### Task item
In this exercise, set down every entry that follows exactly as it appears.

= = = = =

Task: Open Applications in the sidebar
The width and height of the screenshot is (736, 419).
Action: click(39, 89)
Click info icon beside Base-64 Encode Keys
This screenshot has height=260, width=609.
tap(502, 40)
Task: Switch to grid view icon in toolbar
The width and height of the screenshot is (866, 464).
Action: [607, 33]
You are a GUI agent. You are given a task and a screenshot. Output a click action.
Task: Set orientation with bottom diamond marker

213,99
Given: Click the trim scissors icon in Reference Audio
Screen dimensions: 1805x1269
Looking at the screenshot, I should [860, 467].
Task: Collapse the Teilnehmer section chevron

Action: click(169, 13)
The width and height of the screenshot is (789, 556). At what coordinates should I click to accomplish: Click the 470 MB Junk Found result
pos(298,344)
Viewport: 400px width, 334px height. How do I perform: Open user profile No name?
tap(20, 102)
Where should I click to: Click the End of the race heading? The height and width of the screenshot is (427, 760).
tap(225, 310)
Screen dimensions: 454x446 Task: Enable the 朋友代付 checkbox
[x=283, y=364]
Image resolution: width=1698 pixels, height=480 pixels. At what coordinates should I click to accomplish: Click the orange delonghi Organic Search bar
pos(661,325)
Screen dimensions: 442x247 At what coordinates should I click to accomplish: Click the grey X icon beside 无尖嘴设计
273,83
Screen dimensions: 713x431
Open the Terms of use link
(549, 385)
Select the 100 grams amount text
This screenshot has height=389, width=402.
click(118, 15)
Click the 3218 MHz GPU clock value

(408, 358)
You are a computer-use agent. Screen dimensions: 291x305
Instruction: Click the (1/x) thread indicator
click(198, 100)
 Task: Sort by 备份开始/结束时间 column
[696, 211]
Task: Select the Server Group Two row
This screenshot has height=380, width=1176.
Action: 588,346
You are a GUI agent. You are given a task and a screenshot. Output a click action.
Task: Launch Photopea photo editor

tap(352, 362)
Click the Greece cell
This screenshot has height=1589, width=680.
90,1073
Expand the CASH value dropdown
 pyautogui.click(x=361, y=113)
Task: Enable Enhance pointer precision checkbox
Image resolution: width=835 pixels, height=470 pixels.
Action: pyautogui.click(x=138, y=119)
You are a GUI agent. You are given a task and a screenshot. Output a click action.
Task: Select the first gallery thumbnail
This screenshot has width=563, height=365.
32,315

= = = = =

### Solution for this problem
Task: Open Applications in the sidebar
The width and height of the screenshot is (736, 419).
Action: click(39, 89)
Click info icon beside Base-64 Encode Keys
This screenshot has height=260, width=609.
tap(502, 40)
Task: Switch to grid view icon in toolbar
The width and height of the screenshot is (866, 464).
Action: [607, 33]
You are a GUI agent. You are given a task and a screenshot. Output a click action.
Task: Set orientation with bottom diamond marker

213,99
Given: Click the trim scissors icon in Reference Audio
Screen dimensions: 1805x1269
Looking at the screenshot, I should [860, 467].
Task: Collapse the Teilnehmer section chevron

Action: click(169, 13)
The width and height of the screenshot is (789, 556). At what coordinates should I click to accomplish: Click the 470 MB Junk Found result
pos(298,344)
Viewport: 400px width, 334px height. How do I perform: Open user profile No name?
tap(20, 102)
Where should I click to: Click the End of the race heading? The height and width of the screenshot is (427, 760).
tap(225, 310)
Screen dimensions: 454x446 Task: Enable the 朋友代付 checkbox
[x=283, y=364]
Image resolution: width=1698 pixels, height=480 pixels. At what coordinates should I click to accomplish: Click the orange delonghi Organic Search bar
pos(661,325)
Screen dimensions: 442x247 At what coordinates should I click to accomplish: Click the grey X icon beside 无尖嘴设计
273,83
Screen dimensions: 713x431
Open the Terms of use link
(549, 385)
Select the 100 grams amount text
This screenshot has height=389, width=402.
click(118, 15)
Click the 3218 MHz GPU clock value

(408, 358)
You are a computer-use agent. Screen dimensions: 291x305
Instruction: Click the (1/x) thread indicator
click(198, 100)
 Task: Sort by 备份开始/结束时间 column
[696, 211]
Task: Select the Server Group Two row
This screenshot has height=380, width=1176.
Action: 588,346
You are a GUI agent. You are given a task and a screenshot. Output a click action.
Task: Launch Photopea photo editor

tap(352, 362)
Click the Greece cell
This screenshot has height=1589, width=680.
90,1073
Expand the CASH value dropdown
 pyautogui.click(x=361, y=113)
Task: Enable Enhance pointer precision checkbox
Image resolution: width=835 pixels, height=470 pixels.
Action: pyautogui.click(x=138, y=119)
You are a GUI agent. You are given a task and a screenshot. Output a click action.
Task: Select the first gallery thumbnail
This screenshot has width=563, height=365.
32,315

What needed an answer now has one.